▶ _Stated goal 1_
From the blog post about the top meals of 2011, copy the stretch from "Tag Archives: Spuntino" through "on this task." word for word.
▶ _Stated goal 2_
According to the blog post about the top meals of 2011, what were the chips at Honest Burgers tossed in?

▶ _Selected text_
----------------

Tag Archives: Spuntino

Top 10 Meals of 2011

7 Jan

Ok, I admit it, I am the laziest blogger in the world. In 2011 I only recorded about 25% of my restaurant experiences which is ridiculous considering how good a culinary year it has been. So that is why I decided to make a new years resolution that in 2012 I will blog once a week. Although this is a resolution I will probably break (what are resolutions for if not for breaking?) I would like to last out for at least the first month, and as I only made this decision last night before I went to sleep I haven’t left myself much time to go through with it. So with the thought process that listing my top 10 meals of 2011 will mean just a few sentences I can probably snatch from old entries I have embarked on this task.

Of course, after assembling and reading through my list I have realised that I have only blogged about one restaurant out of the ten. More work and shame on me – I deserve it really. So with no delay, I present to you NAOMI’S TOP 10 MEALS OF 2011!

Numbers 10 to 4 in no particular order:

10. Spuntino

The long wait for a place to sit is almost unbearable once you know what is waiting on the other side – namely steak and eggs. It is difficult to pinpoint what exactly is so great about this dish, but the fact that it is so incredibly simple yet delicious is something to consider. Incredibly cool but not so that it has pushed over onto the side of irritating and inaccessable. The Peanut Butter and Jelly sandwich will BLOW YOUR MIND.

9. Honest Burgers

The best burger I have ever had in my life and I have eaten a lot of burgers. Mark and I went with a friend Sally and her daughter after Sally and I had run a 5k. We waited in line for a long time with rumbling bellies (it appears the best places make you do that these days) but it was completely and utterly worth the wait. We were all speechless as we tucked into beautifully pink beef, strong cheddar and a delicious and sweet onion relish. The chips were triple fried and tossed in herby salt. It was so good we all returned the next week, waited in an even longer queue but enjoyed our burgers all the more as they tasted even better.

8. Petrus

No one seemed to like Petrus when it reopened, but all the reviews did mention canapes and an amouse bouche and there is nothing I like more than extra food. I was sold already. In the end the really great thing about my experience at Petrus was how much of a delightful surprise it was. The vibe was special occassion casual – though I felt I was somewhere a bit swish I felt totally comfortable slumping in my chair to stretch my legs out and rub my swollen belly at the end of the meal. I had a starter of partridge ravioli with confit leg and mushroom veloute which was just plain beautiful. Silky is the key word to describe that course, in flavour, texture and appearance. Desserts were also brilliant, Mark’s in particular which looked like a piece of art. There was a thin slice of jelly where a cross section of cherries created a pattern of pursed lips. You may think I am speaking metaphorically, but I am not that imaginative. It actually looked like that. Our special petit fours were forgotten at the end of the meal so I asked the waitress if we would get any and with tact and friendliness she made us believe we had not been missed off but they were on their way and no more than 5 minutes later they were in our bellies.

----------------

▶ _Source material_
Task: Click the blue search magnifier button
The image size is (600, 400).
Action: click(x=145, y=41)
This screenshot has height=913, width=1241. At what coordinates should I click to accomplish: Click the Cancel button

----------------

▶ _Written reply 1_
Tag Archives: Spuntino

Top 10 Meals of 2011

7 Jan

Ok, I admit it, I am the laziest blogger in the world. In 2011 I only recorded about 25% of my restaurant experiences which is ridiculous considering how good a culinary year it has been. So that is why I decided to make a new years resolution that in 2012 I will blog once a week. Although this is a resolution I will probably break (what are resolutions for if not for breaking?) I would like to last out for at least the first month, and as I only made this decision last night before I went to sleep I haven’t left myself much time to go through with it. So with the thought process that listing my top 10 meals of 2011 will mean just a few sentences I can probably snatch from old entries I have embarked on this task.

▶ _Written reply 2_
Herby salt.